# Qué hacer:
A: Devuelve, sin cambiar nada, la parte del fragmento que empieza con las palabras "Sí, pero prefiero" y termina con "asimilar la vejez?".
B: Enumera todas las edades y todos los años que se mencionan en el fragmento, escritos con cifras o con letras.

# Fragmento:
────────────────
Israel está muerto. Yo no viviré hasta el final de la década, pero tú sí, que eres joven. Ya me contarás.
Tiene 74 años.
Sí, pero prefiero irme pronto. Ochenta me parece un número intolerable. No lo quiero, no. Pero bueno, tú sí que llegarás a 2030 y ya me dirás si existe Israel. De verdad que no lo creo, porque su proyecto ha sufrido un deterioro profundísimo, en primer lugar por culpa de ese nefasto individuo que es Netanyahu. Él no sobrevivirá al desastre que ha hecho y, al mismo tiempo, representa a un conjunto de fuerzas demasiado poderoso que impedirá que prospere cualquier alternativa de izquierdas, cosa que prácticamente no existe en Israel.
Su generación idealizó la juventud, en cierto modo la inventó. ¿Cree que esto les supone una mayor dificultad para asimilar la vejez?
────────────────
# Material proporcionado:
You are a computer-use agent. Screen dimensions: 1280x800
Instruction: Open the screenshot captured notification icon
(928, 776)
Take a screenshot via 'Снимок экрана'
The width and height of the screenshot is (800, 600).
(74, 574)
────────────────
# Respuestas:
A:
Sí, pero prefiero irme pronto. Ochenta me parece un número intolerable. No lo quiero, no. Pero bueno, tú sí que llegarás a 2030 y ya me dirás si existe Israel. De verdad que no lo creo, porque su proyecto ha sufrido un deterioro profundísimo, en primer lugar por culpa de ese nefasto individuo que es Netanyahu. Él no sobrevivirá al desastre que ha hecho y, al mismo tiempo, representa a un conjunto de fuerzas demasiado poderoso que impedirá que prospere cualquier alternativa de izquierdas, cosa que prácticamente no existe en Israel.
Su generación idealizó la juventud, en cierto modo la inventó. ¿Cree que esto les supone una mayor dificultad para asimilar la vejez?

B:
74 años
Ochenta
2030